Opening Pandora's box
The exorbitant amount of money being spent on student stipends cannot be ignored any longer, especially when certain science-based departments have been instructed not to place any more orders before the exact 2005 allocation of budget to the various...
The exorbitant amount of money being spent on student stipends cannot be ignored any longer, especially when certain science-based departments have been instructed not to place any more orders before the exact 2005 allocation of budget to the various departments is determined. This shows that the University is facing another year with a meagre budget for recurrent expenditure. Science-based departments will suffer most.
Rev. Dr Alfred Darmanin, a psychologist and a senior lecturer in the Department of Psychology at the University, has perhaps opened Pandora's box when, writing in The Sunday Times last week, he offered a different view when questioning the validity of paying students a stipend other than the often quoted present problem of finding ways for properly financing tertiary education.
Dr Darmanin concludes that (1) the unconditional giving of stipends to all students should be eliminated, and (2) partial or full scholarships be offered to students in accordance with their financial needs.
The reasons given for these conclusions are grave indeed if we are to take them seriously. When evaluating such serious matters one has to establish the advantages and the disadvantages of the present student stipend system. The next question to be considered is: Do the disadvantages of our stipend system outweigh the advantages?
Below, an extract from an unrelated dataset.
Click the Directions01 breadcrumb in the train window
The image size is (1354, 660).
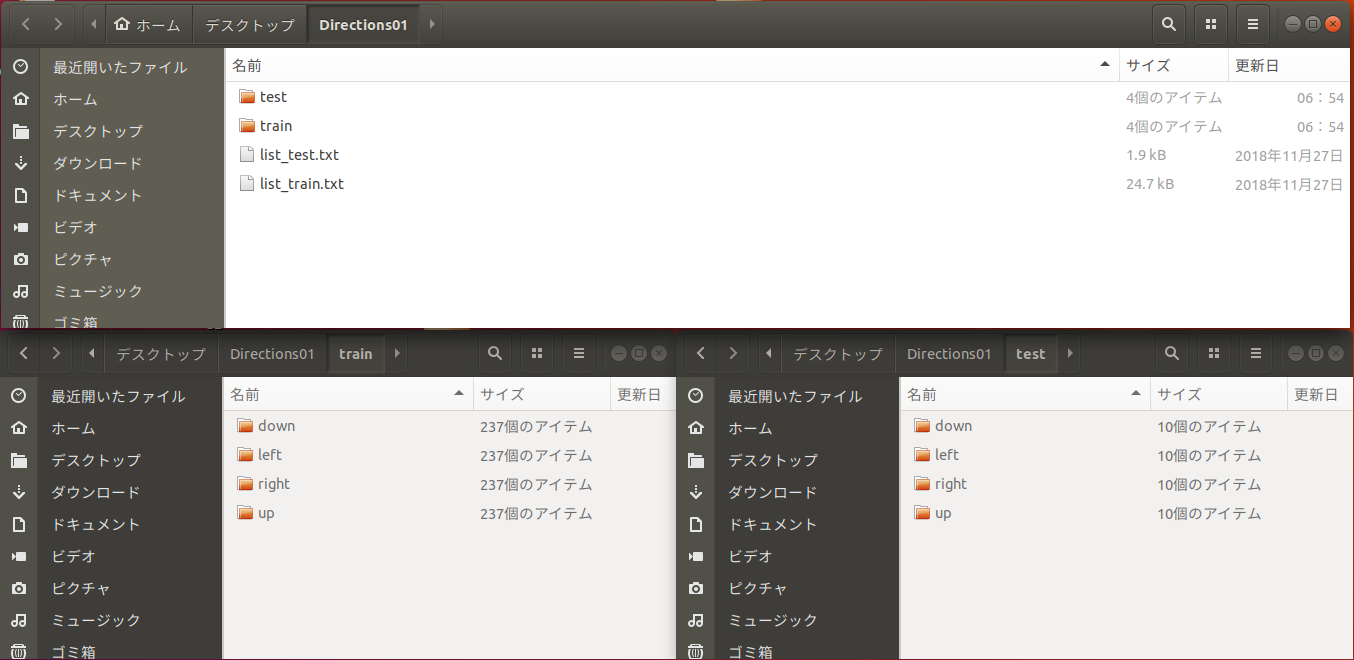click(272, 353)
Dr Darmanin has handled the subject in a few hundred words. It should certainly take more than that to make a weighted judgment. Some of the supposed facts are also accepted without much questioning. For example, it is assumed that many students join the University because of the availability of the stipends. Are there any other possible ways to attract more students to the University other than the stipends? Does it make sense to attract students in large numbers to courses which lead to few openings?
The Prime Minister, in a recent interview on Radio 101, mentioned that investors were urging him to see to it that the University educates more graduates in the sciences, specifically mentioning engineering. Is the stipend system attracting more engineering students? Or to put it in a better way: why are students joining the education and law faculties in excessive numbers when there are more openings for students joining the sciences?
Is it because to obtain the required entry grades in the A-level sciences one needs to use a greater effort and perhaps also get that additional help in the form of private tuition? Has private tuition in Malta for A-level in the sciences proved to be not only very popular and attractive to parents and students alike but also a very effective and productive way of passing science A-levels?
Then one may ask: is it possible that subsidising private tuition by the government may be a better way to attract science students to the University than providing students with a stipend, for example in the form of tax deduction to parents making this expense? This may be anathema to certain educationalists. However, the fact that a few University lecturers offer to give private tuition to A-level science students, leads one to conclude that these lecturers are convinced that these students really need that extra help to obtain the required grades.
Many students following science courses, especially Medicine and Engineering, have undergone private tuition in addition to the more formal education while attending sixth form. If one plans to have more students in engineering and the sciences, why not subsidise these areas? In this way one will avoid the dangers and adverse effects of giving money to students just for attending University or sixth form. One would also be helping students who need that extra help to be able to join a science, medical or engineering course.
Examining the performance of some of the students joining the science-based courses, there is a clear need to upgrade the standards of these students at entry level especially in the area of mathematics. As far as the attitude of students towards society, work, lecturers, parents and themselves, one must not exaggerate the negative side. Students at the University, even though they are over 18, still need a lot of guidance.
Some of them, and these are more conspicuous than others, are very concerned on how to make money. Students obtained the idea that they ought to be given everything for free. This is encouraged by the politicians, as witnessed recently when the University was stopped from asking students to pay a nominal graduation fee. However, a significant number of students spend their stipend wisely. They all need guidance and sometimes a bit of some cautious and nicely delivered advice.
Not all agree that the stipend system, as it is today, is to be abolished as a matter of principle. Even if Dr Darmanin is wron in his assumptions and he does not prove his theory that the present stipend system does more harm than good, it may be worth considering whether the stipend money could be better spent.
One way that may be suggested of how to spend the stipend money more wisely is in financing ways that encourage and facilitate the means by which students who are inclined to follow science-based courses (especially engineering) could do so without lowering the standards required to join these courses. Even if the psychological effects of the stipend system were to be positive, one should always spend the nation's money in the wisest way possible.
Dr Darmanin has perhaps put another nail in the coffin of the present stipends system. Yet, the significant strength of the students' pressure (over 10,000 students) on the politicians of all three political parties cannot be ignored.
One final point: Should Fr Darmanin's assertions on the students' negative attitudes be real and not exaggerated (whether attributed to the stipend system or not) then the up-and-coming generation of university graduates is in a pitiful state indeed. One hopes that Fr Darmanin, a distinguished psychologist, was exaggerating his comments in order to express his views more emphatically through the use of well known 'psychological' techniques.